SEMARANG – Guna menjamin kelancaran arus mudik Hari Raya Idul Fitri 1447 H, pemerintah resmi memberlakukan pembatasan operasional kendaraan angkutan barang di sejumlah ruas jalan nasional dan tol. Truk besar dilarang melintas mulai tanggal 13 hingga 29 Maret 2026.

Kebijakan ini diambil untuk meminimalisir kemacetan parah yang diprediksi akan memuncak seiring tingginya antusiasme pemudik tahun ini. Pembatasan ini mencakup kendaraan pengangkut material bangunan, kereta tempelan, hingga kendaraan dengan sumbu tiga atau lebih.

Fokus pada Kelancaran Arus Mudik

Keputusan yang tertuang dalam Surat Keputusan Bersama (SKB) antara Kementerian Perhubungan, Korlantas Polri, dan Kementerian PUPR ini bertujuan untuk memberikan prioritas jalan bagi kendaraan pribadi dan angkutan penumpang.

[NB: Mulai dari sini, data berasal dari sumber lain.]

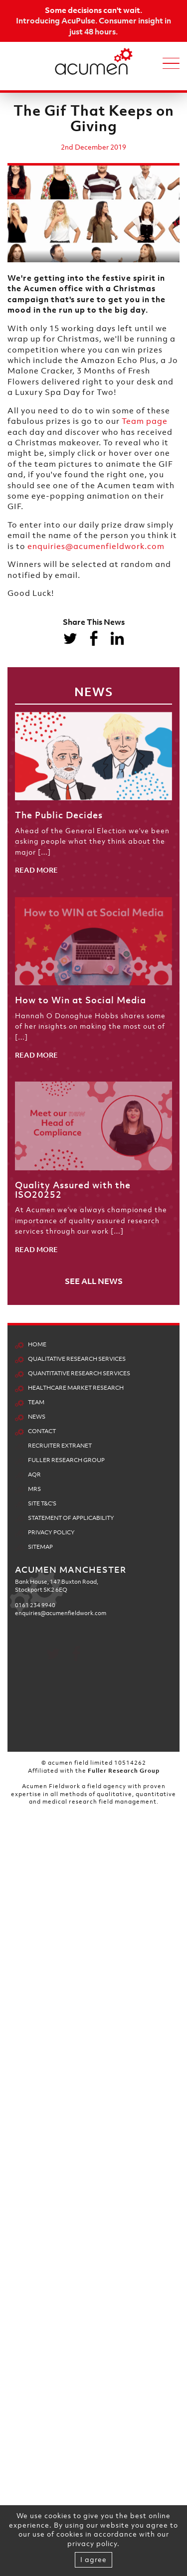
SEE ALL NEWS (94, 1281)
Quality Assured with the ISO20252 (73, 1189)
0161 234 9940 (35, 1932)
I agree (93, 2559)
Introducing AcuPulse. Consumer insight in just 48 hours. (93, 25)
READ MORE (36, 870)
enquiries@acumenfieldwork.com (96, 546)
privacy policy (92, 2543)
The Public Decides (59, 815)
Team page (145, 421)
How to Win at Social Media (80, 1000)
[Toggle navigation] (171, 62)
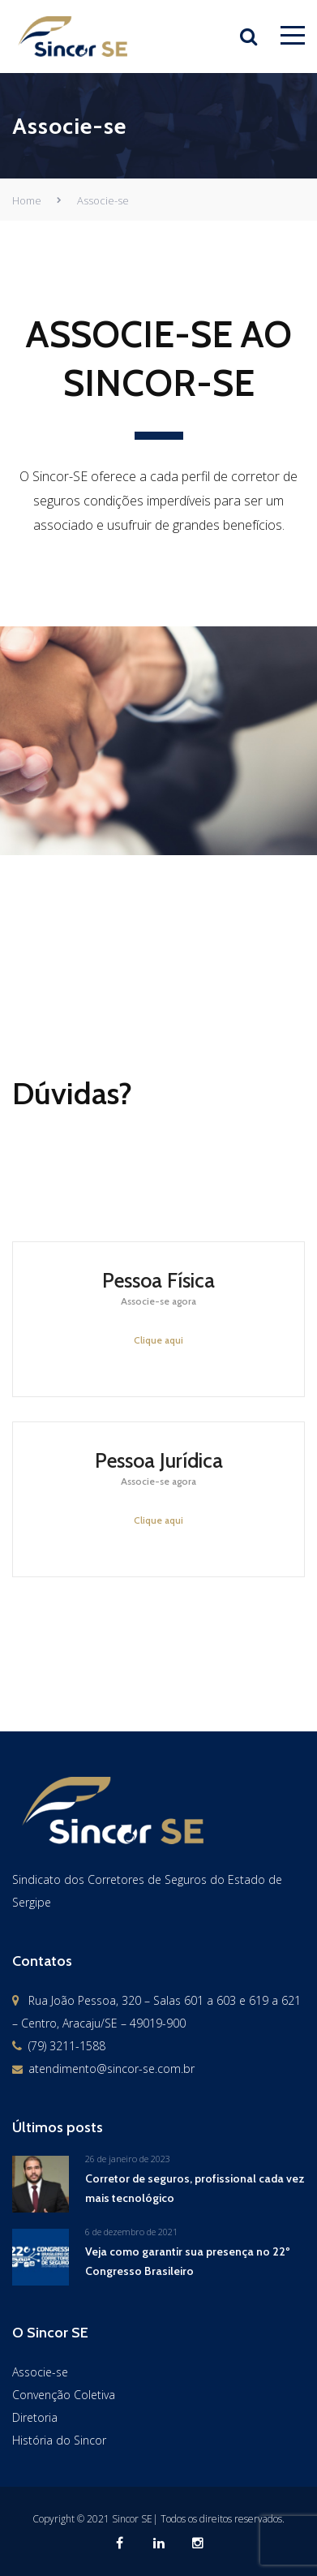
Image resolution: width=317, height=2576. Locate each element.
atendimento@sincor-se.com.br (111, 2068)
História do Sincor (59, 2440)
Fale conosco (221, 1702)
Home (26, 200)
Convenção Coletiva (63, 2394)
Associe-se (40, 2372)
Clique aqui (158, 1340)
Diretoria (35, 2417)
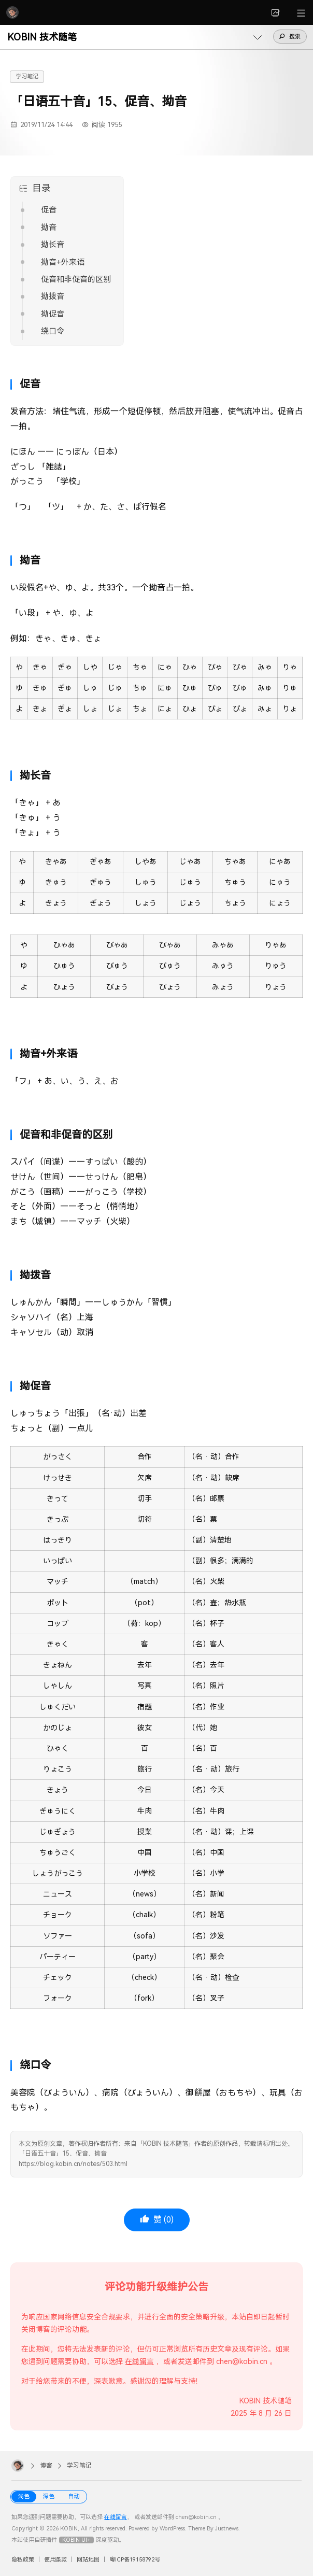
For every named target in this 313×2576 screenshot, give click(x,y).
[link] (275, 12)
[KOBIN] (12, 12)
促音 (48, 210)
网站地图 (88, 2559)
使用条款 (55, 2559)
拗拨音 (52, 296)
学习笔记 (27, 76)
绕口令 (52, 331)
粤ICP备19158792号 (134, 2559)
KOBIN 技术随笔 (42, 37)
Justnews (226, 2528)
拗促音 (52, 314)
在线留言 (139, 2361)
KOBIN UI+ (76, 2540)
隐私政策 (22, 2559)
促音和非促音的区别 (76, 279)
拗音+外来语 (62, 262)
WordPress (172, 2528)
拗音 (48, 227)
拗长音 (52, 244)
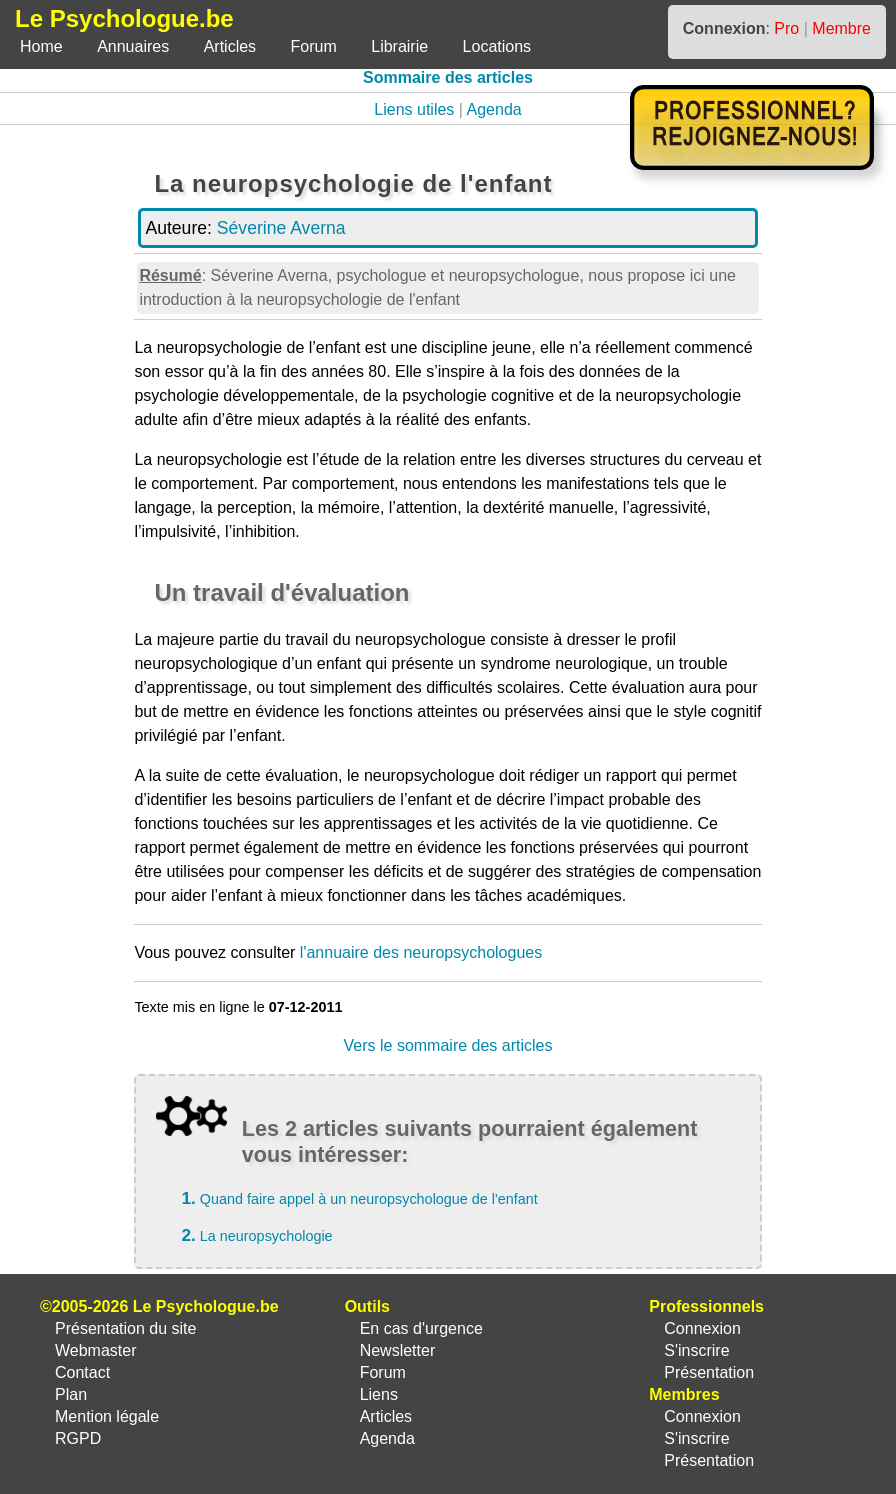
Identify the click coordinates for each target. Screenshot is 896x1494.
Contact (82, 1372)
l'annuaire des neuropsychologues (421, 952)
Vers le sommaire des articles (448, 1045)
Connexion (702, 1328)
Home (41, 46)
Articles (230, 46)
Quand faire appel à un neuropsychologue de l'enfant (369, 1199)
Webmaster (96, 1350)
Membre (841, 28)
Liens (379, 1394)
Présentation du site (125, 1328)
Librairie (399, 46)
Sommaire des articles (448, 77)
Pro (786, 28)
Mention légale (107, 1416)
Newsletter (398, 1350)
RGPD (78, 1438)
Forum (314, 46)
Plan (71, 1394)
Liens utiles (414, 109)
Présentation (709, 1372)
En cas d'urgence (421, 1328)
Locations (497, 46)
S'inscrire (696, 1350)
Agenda (494, 109)
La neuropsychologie (266, 1236)
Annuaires (133, 46)
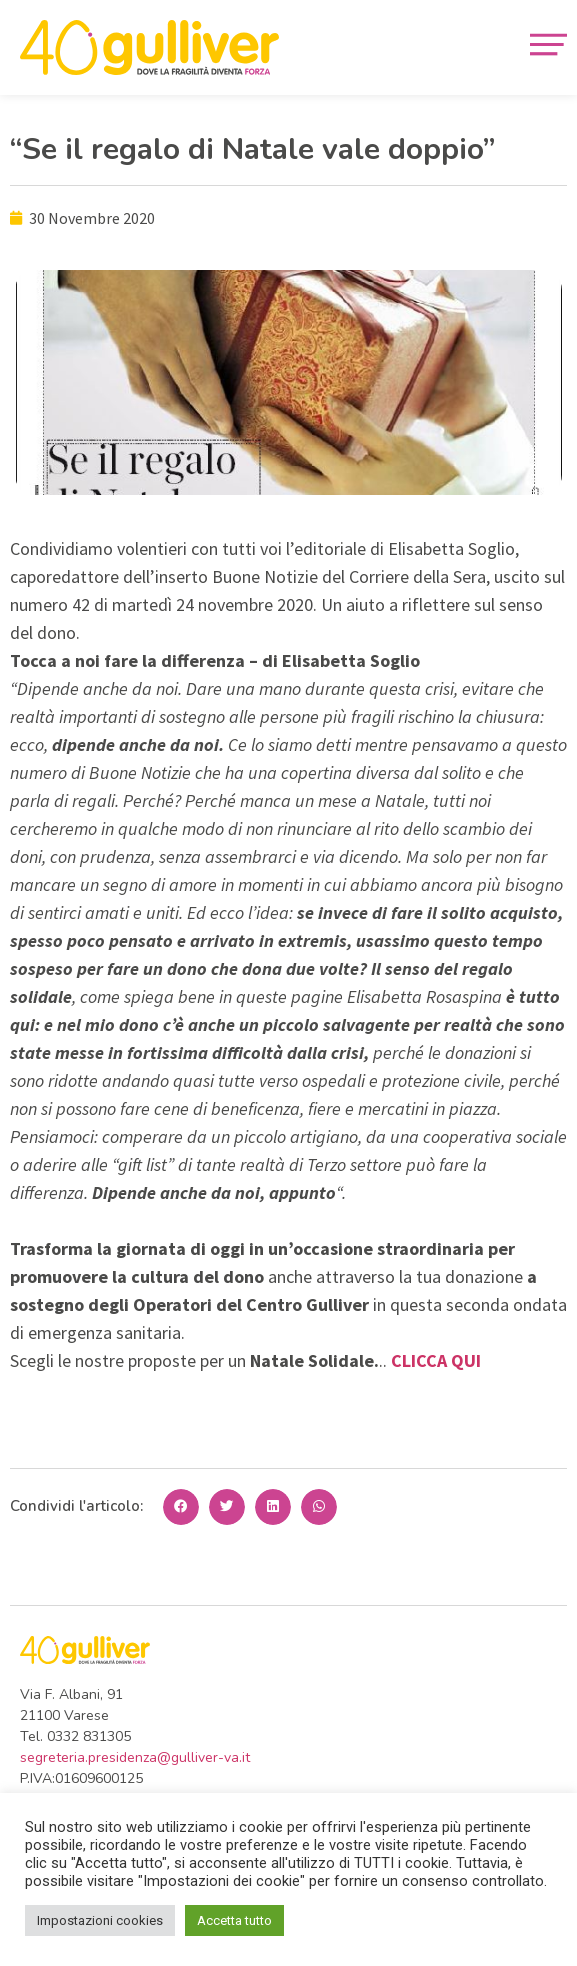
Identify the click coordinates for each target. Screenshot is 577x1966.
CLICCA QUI (436, 1360)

Ruas jalan di Jawa Tengah, khususnya jalur Pantura dan Tol Trans Jawa, menjadi titik pengawasan utama mengingat wilayah ini merupakan jalur utama perlintasan pemudik dari Jakarta menuju Jawa Timur maupun sebaliknya.

Pengecualian untuk Logistik Penting

Meski pembatasan diberlakukan secara ketat, pemerintah tetap memberikan pengecualian bagi kendaraan pengangkut kebutuhan pokok dan logistik darurat. Kendaraan yang diperbolehkan melintas antara lain:

  • Angkutan Bahan Bakar Minyak (BBM) dan Gas.

  • Angkutan hantaran uang.

  • Angkutan hewan ternak dan pakan ternak.

  • Angkutan pupuk.

  • Angkutan bahan pokok (sembako).

Kendaraan yang dikecualikan tersebut wajib dilengkapi dengan surat muatan yang sah agar tidak terkena penertiban oleh petugas di lapangan. Para pengusaha angkutan barang diimbau untuk mengatur jadwal pengiriman mereka sebelum atau sesudah masa pembatasan berlaku.